**WORK ITEM A**
In the truespeaking houserules below, what success rate does a +5 bonus at 20 Int give against a foe of equivalent CR?

**SELECTED EXCERPT**
-- Opening Marker --

Truespeaking (Level Check + Int vs. 10+CR)

Law of Repetition houserule. Each use against the same target is at +1 DC after each successful use of specific utterance against same target. Utterances used with truenames are exempt from Law of Repetition.

This way you would have diminishing returns each day against the same target (both offensive against enemies and buffs for allies) unless you got an enemy's true name or your allies trusted you enough to give you theirs. This meant that the longer a fight went on the more a truespeaker would diminish over time against opponents, but they could handle multiple encounter foes and multiple encounters fairly consistently. It also meant their allies would get buffed less and less as the day went by unless they shared a truename.

The formula I felt scaled well with getting a better than 50/50 against equal or slightly above CR foes that scaled well. With a +5 bonus at 20 int it would be 3/4 success against a CR equivalent foe, close to what I think you want with weapon attack success rates.
 

I had a player want to play a truespeaker in a game but I felt it was way too fiddly mechanically for specific DCs and scaling and specific buffing gear so I came up with houserules to simplify it a bit.

Truespeaking (Level Check + Int vs. 10+CR)

Law of Repetition houserule. Each use against the same target is at +1 DC after each successful use of specific utterance against same target. Utterances used with truenames are exempt from Law of Repetition.

This way you would have diminishing returns each day against the same target (both offensive against enemies and buffs for allies) unless you got an enemy's true name or your allies trusted you enough to give you theirs. This meant that the longer a fight went on the more a truespeaker would diminish over time against opponents, but they could handle multiple encounter foes and multiple encounters fairly consistently. It also meant their allies would get buffed less and less as the day went by unless they shared a truename.

-- Closing Marker --

**WORK ITEM B**
Collect every line of the records below that contains the string "Identify", matching case exactly.

**SUPPLIED MATERIAL**
-- Opening Marker --

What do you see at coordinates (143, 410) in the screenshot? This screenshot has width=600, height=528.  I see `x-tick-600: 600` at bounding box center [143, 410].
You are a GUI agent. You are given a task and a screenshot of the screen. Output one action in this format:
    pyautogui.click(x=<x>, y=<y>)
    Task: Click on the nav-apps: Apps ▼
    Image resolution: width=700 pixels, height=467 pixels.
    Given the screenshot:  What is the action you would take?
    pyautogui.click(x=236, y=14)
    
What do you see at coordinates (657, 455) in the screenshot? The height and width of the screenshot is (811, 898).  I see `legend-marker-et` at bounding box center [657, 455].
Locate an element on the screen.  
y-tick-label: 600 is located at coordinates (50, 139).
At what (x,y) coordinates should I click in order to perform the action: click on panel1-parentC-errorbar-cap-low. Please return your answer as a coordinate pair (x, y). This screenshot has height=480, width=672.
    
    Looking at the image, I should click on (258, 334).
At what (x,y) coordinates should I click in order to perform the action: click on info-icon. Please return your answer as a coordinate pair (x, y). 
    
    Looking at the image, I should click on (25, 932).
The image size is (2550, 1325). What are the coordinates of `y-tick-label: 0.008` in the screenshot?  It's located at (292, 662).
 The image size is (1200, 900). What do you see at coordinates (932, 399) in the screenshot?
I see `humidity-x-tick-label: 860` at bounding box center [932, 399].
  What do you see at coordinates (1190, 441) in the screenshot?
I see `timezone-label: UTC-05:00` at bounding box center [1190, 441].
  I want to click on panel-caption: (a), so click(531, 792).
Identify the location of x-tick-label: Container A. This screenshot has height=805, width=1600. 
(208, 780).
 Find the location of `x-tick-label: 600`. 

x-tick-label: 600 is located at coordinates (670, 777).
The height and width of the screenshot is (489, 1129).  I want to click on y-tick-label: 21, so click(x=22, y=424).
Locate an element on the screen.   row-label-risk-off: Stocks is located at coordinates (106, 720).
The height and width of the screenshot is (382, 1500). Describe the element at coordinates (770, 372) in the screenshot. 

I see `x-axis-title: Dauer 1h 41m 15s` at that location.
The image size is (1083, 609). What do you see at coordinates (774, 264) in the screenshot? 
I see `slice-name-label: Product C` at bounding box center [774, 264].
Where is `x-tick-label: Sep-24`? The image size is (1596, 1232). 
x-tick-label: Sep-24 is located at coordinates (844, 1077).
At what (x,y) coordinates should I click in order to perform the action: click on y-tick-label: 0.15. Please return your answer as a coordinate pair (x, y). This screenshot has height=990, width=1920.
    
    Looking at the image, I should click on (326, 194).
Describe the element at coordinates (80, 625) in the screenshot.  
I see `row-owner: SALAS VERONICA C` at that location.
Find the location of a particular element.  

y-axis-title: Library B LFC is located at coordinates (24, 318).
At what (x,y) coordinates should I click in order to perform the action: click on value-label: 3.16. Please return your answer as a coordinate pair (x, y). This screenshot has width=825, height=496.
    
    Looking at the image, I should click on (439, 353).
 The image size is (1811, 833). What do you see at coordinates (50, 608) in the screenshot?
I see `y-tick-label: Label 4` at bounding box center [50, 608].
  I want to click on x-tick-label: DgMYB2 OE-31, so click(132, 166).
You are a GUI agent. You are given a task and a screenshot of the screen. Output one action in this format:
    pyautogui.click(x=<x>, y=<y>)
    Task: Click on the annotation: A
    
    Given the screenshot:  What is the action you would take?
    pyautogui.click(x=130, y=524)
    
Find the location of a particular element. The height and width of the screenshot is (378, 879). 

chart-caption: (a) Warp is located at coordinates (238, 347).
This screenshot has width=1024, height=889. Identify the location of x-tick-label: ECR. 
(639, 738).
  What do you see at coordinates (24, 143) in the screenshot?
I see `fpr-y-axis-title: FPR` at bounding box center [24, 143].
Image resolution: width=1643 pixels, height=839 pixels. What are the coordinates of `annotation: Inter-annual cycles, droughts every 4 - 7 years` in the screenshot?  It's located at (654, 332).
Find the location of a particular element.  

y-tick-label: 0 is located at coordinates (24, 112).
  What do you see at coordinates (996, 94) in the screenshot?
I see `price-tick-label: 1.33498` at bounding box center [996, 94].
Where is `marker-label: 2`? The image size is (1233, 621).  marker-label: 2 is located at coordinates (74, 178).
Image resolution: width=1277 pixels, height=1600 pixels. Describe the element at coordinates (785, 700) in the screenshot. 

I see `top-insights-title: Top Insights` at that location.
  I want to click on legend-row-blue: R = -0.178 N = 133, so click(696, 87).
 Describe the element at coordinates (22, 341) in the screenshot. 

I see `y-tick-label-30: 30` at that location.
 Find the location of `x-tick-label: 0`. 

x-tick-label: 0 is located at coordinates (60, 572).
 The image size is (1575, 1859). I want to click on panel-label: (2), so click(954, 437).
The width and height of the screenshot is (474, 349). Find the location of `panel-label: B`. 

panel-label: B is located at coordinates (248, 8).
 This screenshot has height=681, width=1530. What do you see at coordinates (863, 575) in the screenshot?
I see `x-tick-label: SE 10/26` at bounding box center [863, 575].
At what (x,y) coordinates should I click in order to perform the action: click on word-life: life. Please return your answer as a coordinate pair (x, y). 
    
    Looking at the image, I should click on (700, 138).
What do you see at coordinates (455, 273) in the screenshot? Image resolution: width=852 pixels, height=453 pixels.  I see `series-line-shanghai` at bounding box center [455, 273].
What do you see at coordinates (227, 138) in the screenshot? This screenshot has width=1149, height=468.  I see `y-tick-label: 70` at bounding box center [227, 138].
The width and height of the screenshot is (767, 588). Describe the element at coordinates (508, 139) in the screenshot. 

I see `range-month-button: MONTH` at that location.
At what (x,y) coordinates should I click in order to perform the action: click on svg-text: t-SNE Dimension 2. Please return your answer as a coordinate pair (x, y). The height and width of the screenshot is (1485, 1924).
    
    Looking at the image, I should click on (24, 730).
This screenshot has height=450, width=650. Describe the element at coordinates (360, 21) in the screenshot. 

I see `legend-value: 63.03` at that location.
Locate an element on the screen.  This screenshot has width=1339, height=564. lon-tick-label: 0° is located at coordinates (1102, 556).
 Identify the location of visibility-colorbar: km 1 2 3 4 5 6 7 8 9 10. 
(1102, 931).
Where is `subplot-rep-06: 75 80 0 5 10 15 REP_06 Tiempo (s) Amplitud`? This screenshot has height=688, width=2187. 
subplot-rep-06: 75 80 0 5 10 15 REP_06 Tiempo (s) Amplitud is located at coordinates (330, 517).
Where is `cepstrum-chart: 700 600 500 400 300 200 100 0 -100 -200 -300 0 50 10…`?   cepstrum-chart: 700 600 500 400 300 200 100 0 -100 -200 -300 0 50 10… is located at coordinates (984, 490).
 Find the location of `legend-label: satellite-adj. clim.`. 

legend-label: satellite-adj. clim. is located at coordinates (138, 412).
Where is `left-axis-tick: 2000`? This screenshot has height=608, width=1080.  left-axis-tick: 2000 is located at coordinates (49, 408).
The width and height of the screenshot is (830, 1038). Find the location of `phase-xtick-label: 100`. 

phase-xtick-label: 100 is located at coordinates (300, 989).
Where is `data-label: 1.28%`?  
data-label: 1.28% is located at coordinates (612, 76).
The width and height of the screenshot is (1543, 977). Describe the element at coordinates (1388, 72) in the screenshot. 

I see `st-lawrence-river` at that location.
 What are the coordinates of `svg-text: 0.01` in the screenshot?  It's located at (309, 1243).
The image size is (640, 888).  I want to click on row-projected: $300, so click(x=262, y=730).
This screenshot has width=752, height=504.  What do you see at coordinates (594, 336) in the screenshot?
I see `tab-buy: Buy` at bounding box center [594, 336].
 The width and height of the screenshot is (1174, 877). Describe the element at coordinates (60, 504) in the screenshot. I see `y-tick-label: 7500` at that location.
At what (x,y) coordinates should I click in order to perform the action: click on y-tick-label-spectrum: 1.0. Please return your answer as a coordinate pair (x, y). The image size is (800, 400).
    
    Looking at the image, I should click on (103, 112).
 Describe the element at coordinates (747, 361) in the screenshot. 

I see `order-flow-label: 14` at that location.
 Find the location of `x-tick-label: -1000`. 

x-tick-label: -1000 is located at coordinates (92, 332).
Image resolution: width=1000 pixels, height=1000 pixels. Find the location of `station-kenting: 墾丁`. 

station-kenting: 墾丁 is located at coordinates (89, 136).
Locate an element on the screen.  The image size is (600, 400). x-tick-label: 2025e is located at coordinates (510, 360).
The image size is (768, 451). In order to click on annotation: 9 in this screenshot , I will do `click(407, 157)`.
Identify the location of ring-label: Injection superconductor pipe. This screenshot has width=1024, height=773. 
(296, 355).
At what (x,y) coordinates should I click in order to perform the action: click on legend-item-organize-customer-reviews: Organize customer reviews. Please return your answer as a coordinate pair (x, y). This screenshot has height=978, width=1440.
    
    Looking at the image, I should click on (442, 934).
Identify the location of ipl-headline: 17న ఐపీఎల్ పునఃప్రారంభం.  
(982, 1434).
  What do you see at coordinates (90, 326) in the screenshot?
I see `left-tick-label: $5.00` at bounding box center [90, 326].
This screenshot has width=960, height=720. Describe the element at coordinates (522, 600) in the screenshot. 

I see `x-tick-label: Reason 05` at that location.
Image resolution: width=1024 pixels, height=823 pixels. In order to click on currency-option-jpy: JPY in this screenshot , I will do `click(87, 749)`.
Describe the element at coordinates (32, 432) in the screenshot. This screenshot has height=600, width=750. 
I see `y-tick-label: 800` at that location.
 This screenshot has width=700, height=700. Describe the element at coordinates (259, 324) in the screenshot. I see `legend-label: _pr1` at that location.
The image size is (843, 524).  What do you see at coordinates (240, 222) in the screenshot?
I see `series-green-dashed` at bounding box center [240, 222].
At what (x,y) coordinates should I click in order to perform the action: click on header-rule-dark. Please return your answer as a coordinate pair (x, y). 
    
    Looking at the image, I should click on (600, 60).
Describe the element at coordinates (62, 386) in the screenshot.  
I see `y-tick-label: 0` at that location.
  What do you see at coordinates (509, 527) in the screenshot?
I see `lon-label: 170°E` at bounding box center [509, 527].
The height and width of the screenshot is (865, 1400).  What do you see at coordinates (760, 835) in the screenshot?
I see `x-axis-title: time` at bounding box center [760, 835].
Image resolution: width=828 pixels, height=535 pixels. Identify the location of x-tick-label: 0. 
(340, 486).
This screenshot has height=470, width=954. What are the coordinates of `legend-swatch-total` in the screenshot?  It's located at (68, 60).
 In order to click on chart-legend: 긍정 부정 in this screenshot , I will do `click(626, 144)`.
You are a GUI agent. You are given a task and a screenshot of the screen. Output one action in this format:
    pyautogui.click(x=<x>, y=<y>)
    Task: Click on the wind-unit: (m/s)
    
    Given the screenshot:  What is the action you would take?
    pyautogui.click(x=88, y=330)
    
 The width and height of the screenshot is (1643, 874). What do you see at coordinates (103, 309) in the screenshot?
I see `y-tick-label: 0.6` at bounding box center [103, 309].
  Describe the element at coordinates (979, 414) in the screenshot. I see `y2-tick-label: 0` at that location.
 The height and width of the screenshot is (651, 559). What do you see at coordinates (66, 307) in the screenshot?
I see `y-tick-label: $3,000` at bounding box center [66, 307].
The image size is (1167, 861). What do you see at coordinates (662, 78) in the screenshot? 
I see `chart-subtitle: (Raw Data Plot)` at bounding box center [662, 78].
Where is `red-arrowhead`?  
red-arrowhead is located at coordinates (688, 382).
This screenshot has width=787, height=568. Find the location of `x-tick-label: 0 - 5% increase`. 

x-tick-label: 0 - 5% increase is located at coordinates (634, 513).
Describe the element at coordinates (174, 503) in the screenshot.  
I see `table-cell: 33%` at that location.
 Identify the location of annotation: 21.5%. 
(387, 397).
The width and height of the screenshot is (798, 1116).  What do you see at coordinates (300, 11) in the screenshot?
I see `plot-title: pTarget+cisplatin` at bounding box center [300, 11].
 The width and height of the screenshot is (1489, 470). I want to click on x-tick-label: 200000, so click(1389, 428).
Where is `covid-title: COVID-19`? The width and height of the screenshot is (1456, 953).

-- Closing Marker --

**WRITTEN REPLY A**
3/4 success.

**WRITTEN REPLY B**
Identify the location of x-tick-label: Container A. This screenshot has height=805, width=1600. 
This screenshot has width=1024, height=889. Identify the location of x-tick-label: ECR. 
 Identify the location of visibility-colorbar: km 1 2 3 4 5 6 7 8 9 10. 
Identify the location of ring-label: Injection superconductor pipe. This screenshot has width=1024, height=773. 
Identify the location of ipl-headline: 17న ఐపీఎల్ పునఃప్రారంభం.  
Image resolution: width=828 pixels, height=535 pixels. Identify the location of x-tick-label: 0. 
 Identify the location of annotation: 21.5%. 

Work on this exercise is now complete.